Woman Disguised as Man to Enter 2018 WSOP Main Event

Woman Disguised as Man to Enter 2018 WSOP Main EventA woman poker pro and author who goes by the pen name Sia Layta says that she will be entering the $10k WSOP Main Event this summer disguised as a man. The prime reason for doing so, however, is apparently to support an upcoming book of hers entitled ‘Black Widow Poker: A Woman’s Guide to Winning a Man’s Game’, which explores “gender bias” in the poker scene, with the player saying that she would reveal her true identity if she ends up making the money.
Gender Bias
The game of poker has traditionally been dominated by male players, with female players often comprising just 5% of tournament fields. Moreover, women poker pros have often complained about feeling discriminated against on account of their gender, which has been cited as the prime reason for Sia Layta wearing a disguise at the upcoming Main Event as she will be assessing whether she subsequently receives more respect as a man.
According to Layta, gender bias has been a major factor in deterring female players from participating in poker tournaments over the years. At its worst, women can be subjected to sexism and even bullying at the tables, which she says has become so prevalent in game that it results in an all together more negative experience of poker for woman than men.
Male Dominated Fields
As mentioned, WSOP tournament fields are usually 95% dominated by male players, and since the Main Event was first held in 1970 there has been no female champions. In fact, Barbara Enright is the only woman ever to have made a WSOP Main Event final table, and in 1995 she eventually finished in 5th place for $114,180, with Dan Harrington then going on to claim the victory.
The following year, however, Enright took down the WSOP $2,500 Hold’em Pot Limit event for $180,000, making her the first woman to win a WSOP in open play, and she is currently a member of all three poker halls of fames, namely the Senior Poker Hall of Fame, the World Series of Poker Hall of Fame and the Women in Poker Hall of Fame.

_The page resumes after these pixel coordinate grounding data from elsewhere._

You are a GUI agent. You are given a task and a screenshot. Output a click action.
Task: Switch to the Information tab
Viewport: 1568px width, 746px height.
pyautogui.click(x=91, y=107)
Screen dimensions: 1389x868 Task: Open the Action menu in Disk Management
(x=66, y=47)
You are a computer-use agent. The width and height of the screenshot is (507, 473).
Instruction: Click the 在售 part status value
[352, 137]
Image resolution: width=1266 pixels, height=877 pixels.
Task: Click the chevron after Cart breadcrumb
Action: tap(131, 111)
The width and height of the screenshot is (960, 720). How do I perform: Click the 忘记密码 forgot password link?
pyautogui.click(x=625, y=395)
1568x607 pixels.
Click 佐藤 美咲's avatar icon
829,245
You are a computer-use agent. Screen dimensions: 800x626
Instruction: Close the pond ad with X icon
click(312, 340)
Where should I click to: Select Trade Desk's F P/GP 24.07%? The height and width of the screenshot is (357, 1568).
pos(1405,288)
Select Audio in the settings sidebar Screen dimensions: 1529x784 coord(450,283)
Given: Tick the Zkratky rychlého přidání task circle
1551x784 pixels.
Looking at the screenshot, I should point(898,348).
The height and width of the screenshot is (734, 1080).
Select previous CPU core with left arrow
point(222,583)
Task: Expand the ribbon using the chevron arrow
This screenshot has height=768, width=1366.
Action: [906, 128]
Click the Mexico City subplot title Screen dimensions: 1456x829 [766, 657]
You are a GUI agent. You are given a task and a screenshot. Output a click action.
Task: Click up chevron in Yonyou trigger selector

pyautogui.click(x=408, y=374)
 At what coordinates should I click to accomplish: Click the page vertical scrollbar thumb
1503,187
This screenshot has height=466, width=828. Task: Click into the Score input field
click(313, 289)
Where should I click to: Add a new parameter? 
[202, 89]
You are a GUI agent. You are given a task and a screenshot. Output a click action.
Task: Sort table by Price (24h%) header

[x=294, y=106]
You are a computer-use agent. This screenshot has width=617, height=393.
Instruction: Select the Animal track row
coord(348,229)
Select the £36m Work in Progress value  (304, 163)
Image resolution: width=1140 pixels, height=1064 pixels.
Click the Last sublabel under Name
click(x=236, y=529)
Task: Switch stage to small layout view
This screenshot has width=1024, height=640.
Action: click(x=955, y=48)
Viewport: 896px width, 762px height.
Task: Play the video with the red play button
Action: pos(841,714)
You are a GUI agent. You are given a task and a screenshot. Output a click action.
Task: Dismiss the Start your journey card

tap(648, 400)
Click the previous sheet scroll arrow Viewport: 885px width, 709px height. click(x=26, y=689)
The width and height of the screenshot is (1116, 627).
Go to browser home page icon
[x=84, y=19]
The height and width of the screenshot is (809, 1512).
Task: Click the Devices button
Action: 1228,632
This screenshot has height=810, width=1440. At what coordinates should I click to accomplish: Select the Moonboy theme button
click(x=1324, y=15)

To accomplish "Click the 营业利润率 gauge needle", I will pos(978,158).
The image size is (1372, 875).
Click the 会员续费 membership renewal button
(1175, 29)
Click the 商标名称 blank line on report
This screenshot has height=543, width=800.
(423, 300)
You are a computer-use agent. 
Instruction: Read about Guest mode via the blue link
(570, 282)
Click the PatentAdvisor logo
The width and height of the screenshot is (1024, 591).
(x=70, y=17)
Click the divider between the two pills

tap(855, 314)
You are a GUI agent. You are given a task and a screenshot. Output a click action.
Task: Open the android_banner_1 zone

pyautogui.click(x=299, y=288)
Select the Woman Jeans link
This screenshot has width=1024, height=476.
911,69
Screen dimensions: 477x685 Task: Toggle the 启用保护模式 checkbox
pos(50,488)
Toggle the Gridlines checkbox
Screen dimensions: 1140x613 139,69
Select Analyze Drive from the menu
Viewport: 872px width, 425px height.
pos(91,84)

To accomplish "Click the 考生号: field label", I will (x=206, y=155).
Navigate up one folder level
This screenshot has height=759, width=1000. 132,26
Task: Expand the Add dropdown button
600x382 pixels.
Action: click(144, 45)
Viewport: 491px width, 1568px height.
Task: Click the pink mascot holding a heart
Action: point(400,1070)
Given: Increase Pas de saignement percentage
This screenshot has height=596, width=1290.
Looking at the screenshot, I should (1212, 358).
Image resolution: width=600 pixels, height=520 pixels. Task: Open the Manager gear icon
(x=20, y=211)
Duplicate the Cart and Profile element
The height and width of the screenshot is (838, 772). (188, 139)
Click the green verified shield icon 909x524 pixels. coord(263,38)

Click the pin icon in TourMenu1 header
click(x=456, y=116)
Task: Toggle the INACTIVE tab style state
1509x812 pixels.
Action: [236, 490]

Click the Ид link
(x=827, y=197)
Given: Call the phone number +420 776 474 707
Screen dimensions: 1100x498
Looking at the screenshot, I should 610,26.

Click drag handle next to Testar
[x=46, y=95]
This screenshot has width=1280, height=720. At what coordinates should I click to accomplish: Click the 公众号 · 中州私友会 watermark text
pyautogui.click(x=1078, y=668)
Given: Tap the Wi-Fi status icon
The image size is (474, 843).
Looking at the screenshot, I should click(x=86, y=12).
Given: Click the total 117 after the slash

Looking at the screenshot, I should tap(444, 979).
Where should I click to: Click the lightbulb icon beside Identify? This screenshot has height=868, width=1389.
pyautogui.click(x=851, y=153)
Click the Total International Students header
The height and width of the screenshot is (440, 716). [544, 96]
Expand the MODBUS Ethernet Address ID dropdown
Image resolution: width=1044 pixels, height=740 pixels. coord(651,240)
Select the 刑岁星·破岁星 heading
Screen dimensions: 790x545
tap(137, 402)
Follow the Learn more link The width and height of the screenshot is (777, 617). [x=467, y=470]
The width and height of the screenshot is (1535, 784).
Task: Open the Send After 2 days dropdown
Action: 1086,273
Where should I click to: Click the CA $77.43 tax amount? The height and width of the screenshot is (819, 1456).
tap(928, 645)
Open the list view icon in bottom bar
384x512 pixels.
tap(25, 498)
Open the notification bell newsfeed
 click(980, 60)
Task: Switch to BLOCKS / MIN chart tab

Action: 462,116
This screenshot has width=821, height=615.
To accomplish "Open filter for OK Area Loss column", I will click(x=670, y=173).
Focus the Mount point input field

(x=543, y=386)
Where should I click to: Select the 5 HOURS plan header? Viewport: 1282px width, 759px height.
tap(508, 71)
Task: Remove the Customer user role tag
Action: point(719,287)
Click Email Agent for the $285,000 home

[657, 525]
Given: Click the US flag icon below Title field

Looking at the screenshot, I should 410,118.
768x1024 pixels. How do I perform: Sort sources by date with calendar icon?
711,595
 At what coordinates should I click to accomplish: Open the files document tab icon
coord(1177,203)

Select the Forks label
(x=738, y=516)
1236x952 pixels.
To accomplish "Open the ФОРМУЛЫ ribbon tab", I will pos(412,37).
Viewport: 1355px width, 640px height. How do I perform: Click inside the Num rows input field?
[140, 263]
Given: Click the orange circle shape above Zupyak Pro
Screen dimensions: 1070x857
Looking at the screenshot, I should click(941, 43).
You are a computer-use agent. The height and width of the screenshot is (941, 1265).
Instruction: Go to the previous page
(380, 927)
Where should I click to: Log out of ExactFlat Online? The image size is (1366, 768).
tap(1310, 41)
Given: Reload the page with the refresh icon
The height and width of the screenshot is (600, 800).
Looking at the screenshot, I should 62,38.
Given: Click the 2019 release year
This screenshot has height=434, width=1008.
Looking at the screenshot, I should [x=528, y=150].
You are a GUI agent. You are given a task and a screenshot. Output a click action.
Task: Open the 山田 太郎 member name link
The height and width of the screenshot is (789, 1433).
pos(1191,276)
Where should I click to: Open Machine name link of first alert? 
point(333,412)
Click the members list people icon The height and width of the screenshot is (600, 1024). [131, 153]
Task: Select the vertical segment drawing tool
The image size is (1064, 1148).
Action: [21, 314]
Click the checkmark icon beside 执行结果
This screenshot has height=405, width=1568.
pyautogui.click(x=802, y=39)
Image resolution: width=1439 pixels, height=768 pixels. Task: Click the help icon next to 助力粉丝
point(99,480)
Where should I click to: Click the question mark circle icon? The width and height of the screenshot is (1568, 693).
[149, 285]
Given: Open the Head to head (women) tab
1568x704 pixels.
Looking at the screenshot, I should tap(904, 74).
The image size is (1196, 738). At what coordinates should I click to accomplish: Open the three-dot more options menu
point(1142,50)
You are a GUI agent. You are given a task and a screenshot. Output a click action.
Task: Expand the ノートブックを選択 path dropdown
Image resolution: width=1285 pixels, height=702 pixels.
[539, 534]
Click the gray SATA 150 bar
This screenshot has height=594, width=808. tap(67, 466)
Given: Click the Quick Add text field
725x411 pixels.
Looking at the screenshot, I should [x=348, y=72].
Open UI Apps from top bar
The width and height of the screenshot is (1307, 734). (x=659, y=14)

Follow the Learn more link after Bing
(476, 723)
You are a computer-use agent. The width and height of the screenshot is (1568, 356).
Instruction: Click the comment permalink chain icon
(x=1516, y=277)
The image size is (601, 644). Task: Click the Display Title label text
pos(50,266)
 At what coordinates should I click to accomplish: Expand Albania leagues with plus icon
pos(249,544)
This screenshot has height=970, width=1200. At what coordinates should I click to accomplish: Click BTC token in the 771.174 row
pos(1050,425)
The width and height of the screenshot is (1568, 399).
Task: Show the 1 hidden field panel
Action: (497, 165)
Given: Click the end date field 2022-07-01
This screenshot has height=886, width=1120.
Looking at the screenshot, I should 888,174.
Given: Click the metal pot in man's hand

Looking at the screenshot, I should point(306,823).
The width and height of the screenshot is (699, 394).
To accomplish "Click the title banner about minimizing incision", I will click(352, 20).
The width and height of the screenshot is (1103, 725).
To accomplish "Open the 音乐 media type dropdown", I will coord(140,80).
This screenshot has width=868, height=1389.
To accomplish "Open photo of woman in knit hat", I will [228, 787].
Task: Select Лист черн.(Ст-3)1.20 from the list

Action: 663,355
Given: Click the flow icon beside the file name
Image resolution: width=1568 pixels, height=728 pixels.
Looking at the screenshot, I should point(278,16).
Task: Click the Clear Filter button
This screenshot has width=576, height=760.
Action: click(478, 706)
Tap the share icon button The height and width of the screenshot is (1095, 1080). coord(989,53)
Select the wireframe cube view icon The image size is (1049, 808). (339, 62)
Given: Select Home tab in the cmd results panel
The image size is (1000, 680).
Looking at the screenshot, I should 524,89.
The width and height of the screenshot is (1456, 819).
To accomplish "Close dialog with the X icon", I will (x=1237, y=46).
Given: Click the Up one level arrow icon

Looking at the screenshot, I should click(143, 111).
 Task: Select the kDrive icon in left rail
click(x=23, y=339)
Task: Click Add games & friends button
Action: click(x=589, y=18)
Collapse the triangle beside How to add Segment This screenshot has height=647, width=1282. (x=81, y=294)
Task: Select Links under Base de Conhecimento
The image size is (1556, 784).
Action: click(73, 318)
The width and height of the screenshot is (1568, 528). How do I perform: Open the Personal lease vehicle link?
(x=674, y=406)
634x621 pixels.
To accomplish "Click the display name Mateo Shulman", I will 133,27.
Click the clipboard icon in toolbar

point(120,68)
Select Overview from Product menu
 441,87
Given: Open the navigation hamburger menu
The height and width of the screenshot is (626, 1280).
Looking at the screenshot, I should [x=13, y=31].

The 2012 WSOP main Event was the closest the game then saw to a woman player making the final table, with both Elisabeth Hille from Norway, and Gaelle Baumann from France advancing into the later stages of the tournament. Eventually Hille finished in 11th ($590,442), and Baumann in 10th ($590,442), leaving the final table an all male affair. In 2016, Gaelle Baumann then finished the Main Event in 102th ($ 49,108) to become the last woman standing once more, while last year, just 272 women entered the Main Event out of field of 6,949 players, with China’s Yuan-Yuan Li eliminated in 105th place ($53,247) to earn the last woman standing title.
Extra Publicity
The WSOP takes place from May 29 to July 17 at the Rio All-Suite Hotel & Casino in Las Vegas, with its $10k Main Event running from July 2 to 14. On April 19, though, Sia is scheduled to release ‘Black Widow Poker’, with her time in the WSOP spotlight then expected to generate extra publicity for her book.
Against WSOP Rules?
Despite her best intentions, Sia Layta’s disguise is likely to fall foul of WSOP rules as participants in the tournament are not allowed to “cover or conceal their facial identity”. The rule apparently dates back to the 2008 WSOP Main Event in which Phil Laak entered Day 1 incognito and wearing a latex mask, wig and clothes which disguised him as an elderly gentleman. Laak was reported soon after by AP reporter Oskar Garcia, and the following year the WSOP added a new rule forbidding the wearing of masks at its poker tables.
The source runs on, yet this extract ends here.